## The problem
Please output each entry exactly as it appears.

(Stored records)
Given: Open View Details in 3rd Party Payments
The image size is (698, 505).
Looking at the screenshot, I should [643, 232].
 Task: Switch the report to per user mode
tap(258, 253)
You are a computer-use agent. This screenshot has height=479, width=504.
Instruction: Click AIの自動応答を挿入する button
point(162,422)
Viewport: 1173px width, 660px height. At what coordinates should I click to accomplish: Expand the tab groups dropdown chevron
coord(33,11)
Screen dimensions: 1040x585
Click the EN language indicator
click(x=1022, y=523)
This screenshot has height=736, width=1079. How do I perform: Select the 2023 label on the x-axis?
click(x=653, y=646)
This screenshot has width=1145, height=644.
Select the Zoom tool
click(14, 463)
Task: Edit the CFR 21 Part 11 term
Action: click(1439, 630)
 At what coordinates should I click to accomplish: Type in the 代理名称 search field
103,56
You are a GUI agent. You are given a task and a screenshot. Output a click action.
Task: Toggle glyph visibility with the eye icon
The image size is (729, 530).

## Written response
Given: Open View Details in 3rd Party Payments
The image size is (698, 505).
Looking at the screenshot, I should [643, 232].
 Task: Switch the report to per user mode
tap(258, 253)
You are a computer-use agent. This screenshot has height=479, width=504.
Instruction: Click AIの自動応答を挿入する button
point(162,422)
Viewport: 1173px width, 660px height. At what coordinates should I click to accomplish: Expand the tab groups dropdown chevron
coord(33,11)
Screen dimensions: 1040x585
Click the EN language indicator
click(x=1022, y=523)
This screenshot has height=736, width=1079. How do I perform: Select the 2023 label on the x-axis?
click(x=653, y=646)
This screenshot has width=1145, height=644.
Select the Zoom tool
click(14, 463)
Task: Edit the CFR 21 Part 11 term
Action: click(1439, 630)
 At what coordinates should I click to accomplish: Type in the 代理名称 search field
103,56
You are a GUI agent. You are given a task and a screenshot. Output a click action.
Task: Toggle glyph visibility with the eye icon
The image size is (729, 530).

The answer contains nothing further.